[Case Study] Implementing Comprehensive Application Security Program for ACME – Pharma Company

Background
ACME is a global pharmaceutical company overseeing more than 30,000 domains. The company operates a diverse portfolio, including critical applications related to vaccine sales and lower-priority platforms like cafeteria surveys. The new CISO faced a significant challenge: determining how to best allocate resources for application security amid a lack of compliance requirements, no existing pen-testing program, and a general absence of strategic focus. Additionally, ACME had limited knowledge about its technology stack and faced issues with SSL certificate configurations.

Challenges

1. Resource Allocation Dilemma
The CISO needed to decide whether to invest more in securing high-value applications like those related to vaccine sales or lower-priority ones like cafeteria surveys, which might not pose immediate risks but could still impact the brand.
2. Lack of Structured Security Program
ACME lacked a strategic approach to application security, resulting in reactive rather than proactive measures. Without regulatory compliance driving security practices, there was no structured pen-testing or regular scanning in place.
3. Knowledge Gaps and Technology Issues
The company had limited understanding of the technology stack used across its domains.  Even an inconsistent SSL certificate configurations across domains posed potential security risks.
4. Inadequate Scanning Practices
Scans were performed on-demand by the application team without a comprehensive strategy, leading to incomplete vulnerability management.

Solution
Blueinfy was enlisted to create and implement a detailed multiyear application security program to address ACME's multifaceted challenges.
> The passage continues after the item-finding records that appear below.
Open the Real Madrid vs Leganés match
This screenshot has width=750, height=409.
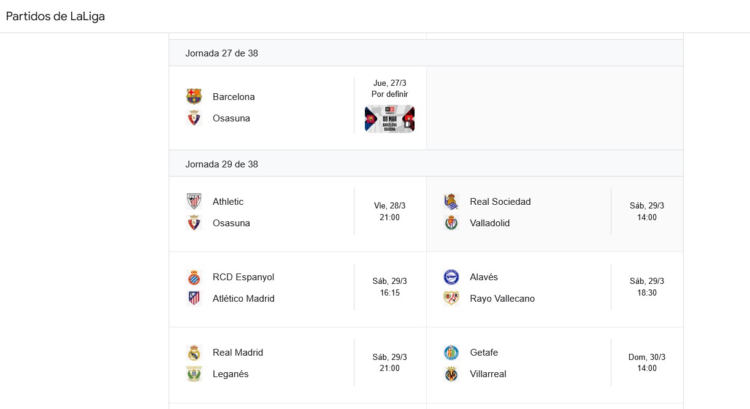pos(270,363)
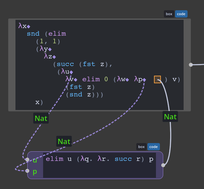Click the green u parameter label
This screenshot has width=204, height=189.
pos(35,160)
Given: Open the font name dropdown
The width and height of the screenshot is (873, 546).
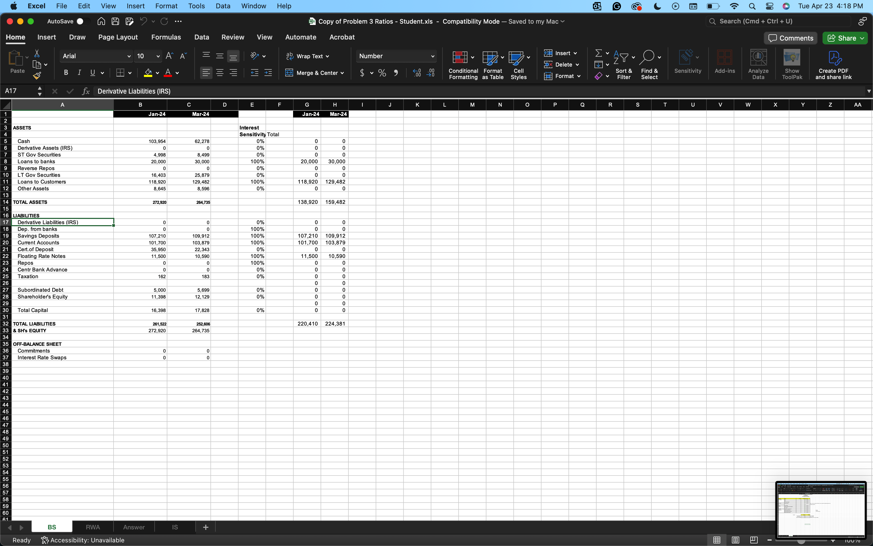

Phase 1: Comprehensive Domain Profiling and Risk Assessment

1. Domain Profiling through Data Collection and Public Data Analysis
Blueinfy conducted an in-depth profiling of all 30,000+ domains (which was collected as part of DNS dumps and proprietary methodologies which gathers information from public domains). This involved collecting 60 different data points, including information about the technology stack and SSL certificate status.

2. Asset Base Reduction
Identification of expired or non-essential domains allowed ACME to streamline its application asset base, focusing on domains that required attention.

3. Risk Assessment

  • Blueinfy worked closely with ACME to assign risk levels to each domain (High, Medium, Low) based on predefined criteria such as handling PII, PHI, login functionalities, and e-commerce.
  • A new policy was developed, mandating regular scans and pen-testing based on the risk rating of each domain, ensuring that high-risk domains received prioritized attention.
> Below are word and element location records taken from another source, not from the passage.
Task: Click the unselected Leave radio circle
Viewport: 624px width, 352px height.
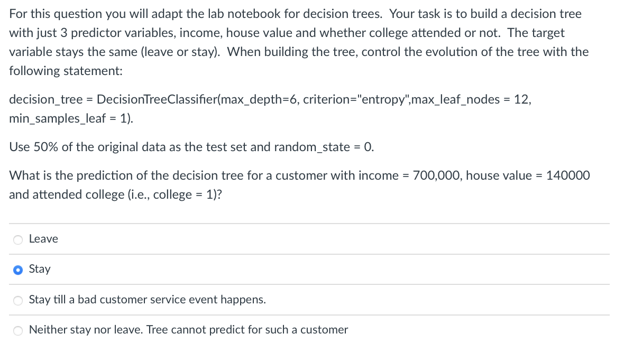Action: [x=17, y=239]
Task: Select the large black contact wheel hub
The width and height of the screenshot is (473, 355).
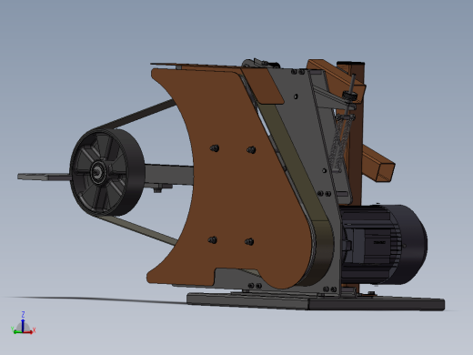Action: pyautogui.click(x=107, y=172)
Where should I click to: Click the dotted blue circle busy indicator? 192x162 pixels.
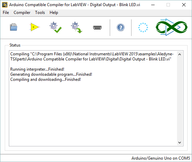pyautogui.click(x=143, y=28)
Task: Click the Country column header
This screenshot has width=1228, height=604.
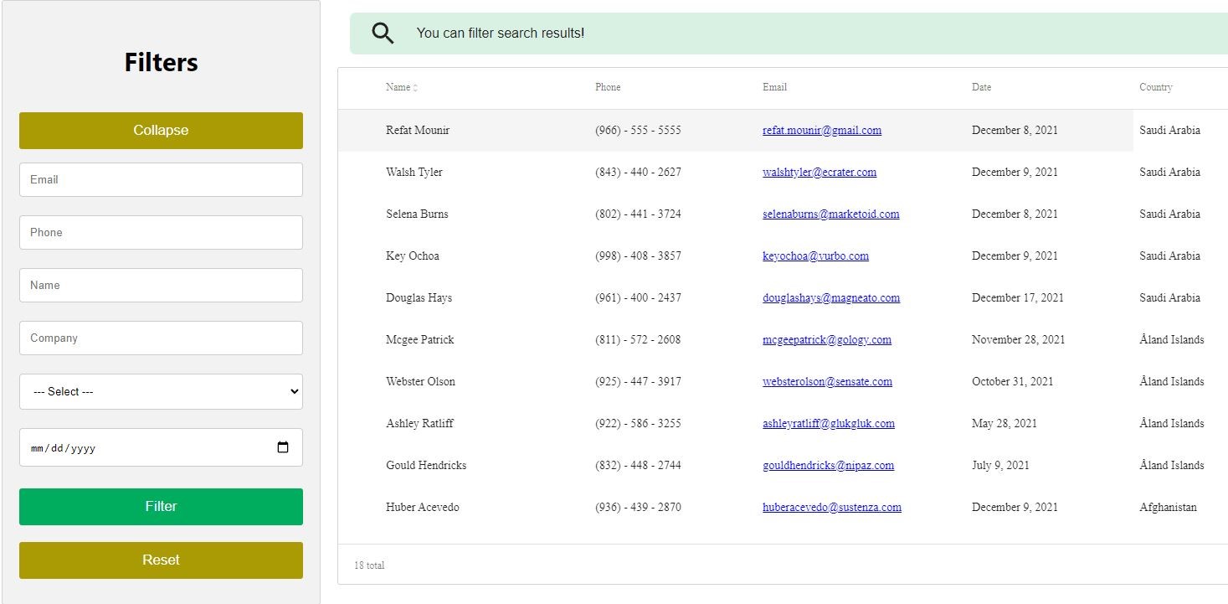Action: 1155,86

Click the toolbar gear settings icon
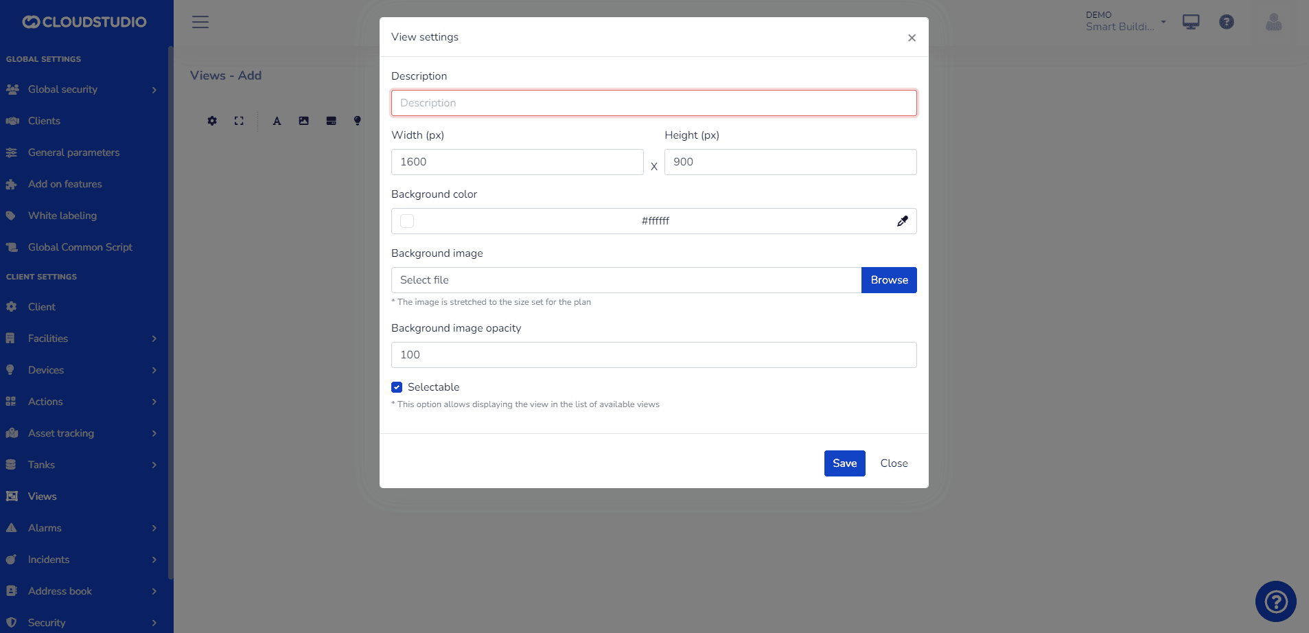212,121
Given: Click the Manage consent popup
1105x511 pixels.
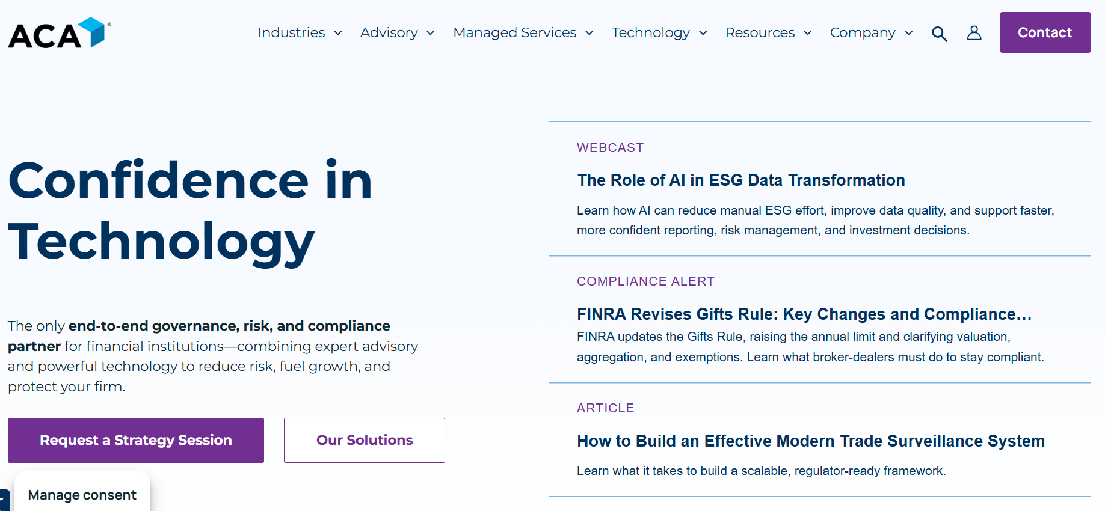Looking at the screenshot, I should point(82,495).
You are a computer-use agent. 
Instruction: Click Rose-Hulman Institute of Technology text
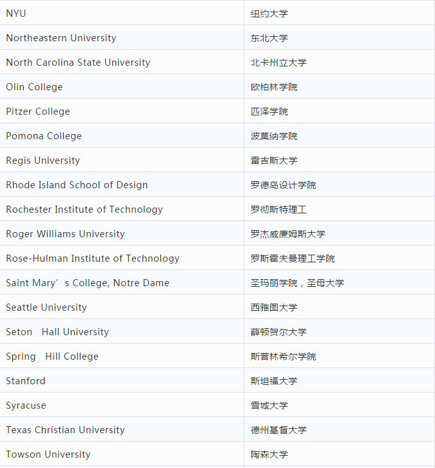point(93,258)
4. Vulnerability Discovery

  • The profiling identified domains hosting viruses due to sub-domain takeover vulnerabilities.
  • Numerous SSL certificate-related vulnerabilities were discovered, including expired certificates and misconfigurations.
  • Numerous domains were discovered where admin interface were accessible with default credentials.
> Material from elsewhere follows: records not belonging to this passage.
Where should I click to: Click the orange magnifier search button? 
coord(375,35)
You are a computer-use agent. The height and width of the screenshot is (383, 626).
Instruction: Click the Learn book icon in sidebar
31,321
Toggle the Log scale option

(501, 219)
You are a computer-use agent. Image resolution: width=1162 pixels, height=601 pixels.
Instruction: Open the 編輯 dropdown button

Phase 2: Implementation of DAST Scanner and Pen-Testing

1. DAST Scanner Evaluation and Implementation

  • Blueinfy assessed various DAST (Dynamic Application Security Testing) scanners to find the best fit for ACME’s needs.
  • The chosen DAST scanner was implemented, with Blueinfy assisting in configuring and fine-tuning scan profiles to enhance accuracy and effectiveness.
  • Detailed evaluations were conducted to eliminate false positives and ensure actionable results.

2. Pen-Testing

  • Comprehensive pen-testing was performed on all high-risk domains identified during Phase 1. This included manual and automated testing to have comprehensive security review to uncover complex vulnerabilities and actionable report with zero false positives.

Results
1. Enhanced Security Posture
The structured approach led to significant improvements in the security of ACME’s application assets, with critical vulnerabilities being addressed and mitigated.
2. Strategic Resource Allocation
ACME was able to make informed decisions about where to allocate resources, ensuring that high-value applications received the necessary protection while reducing the focus on lower-priority domains.
3. Improved Security Measures
The implementation of a DAST scanner and pen-testing processes established a more robust security framework, leading to better management of vulnerabilities and improved overall security.
4. Operational Efficiency
The reduction of domains and optimized scanning practices led to more efficient operations and a more manageable security environment.

Conclusion
By partnering with Blueinfy, ACME successfully addressed its application security challenges with a well-structured phase wise plan. The comprehensive profiling and risk assessment in Phase 1 provided a clear understanding of the security landscape, while the implementation of a DAST scanner and pen-testing in Phase 2 enhanced the company's security posture. The approach not only optimized resource allocation but also established a strategic focus on application security, positioning ACME to better protect its diverse range of domains and applications.

Article by Hemil Shah

[Case Study] Enhancing DAST Security Scans for ACME News Company

Background
ACME, a prominent news-based company, operates hundreds of websites accessible over the internet. These sites, primarily content-focused, share a uniform technology stack. The company's admin applications, however, remain inaccessible from the internet. Given the minimal input and largely static nature of these websites, traditional penetration testing seemed unnecessary. However, the potential brand damage from a compromised site was a significant concern.

Challenge
ACME sought to ensure the security of its numerous websites through automated Dynamic Application Security Testing (DAST) scans on a monthly basis. The challenge lay in the sheer volume of links across these sites, coupled with their minimal functionality, which resulted in prolonged scanning durations. Each scan took days to complete, delaying the identification of potential vulnerabilities.

Solution
Blueinfy, leveraging its extensive experience in DAST scanners and a deep understanding of ACME's specific technology, developed an innovative approach to optimize the scanning process. Instead of a traditional, exhaustive scan of every link, Blueinfy devised a methodology where each unique functionality was tested only once. This streamlined approach significantly reduced the scanning time while maintaining accuracy of the results.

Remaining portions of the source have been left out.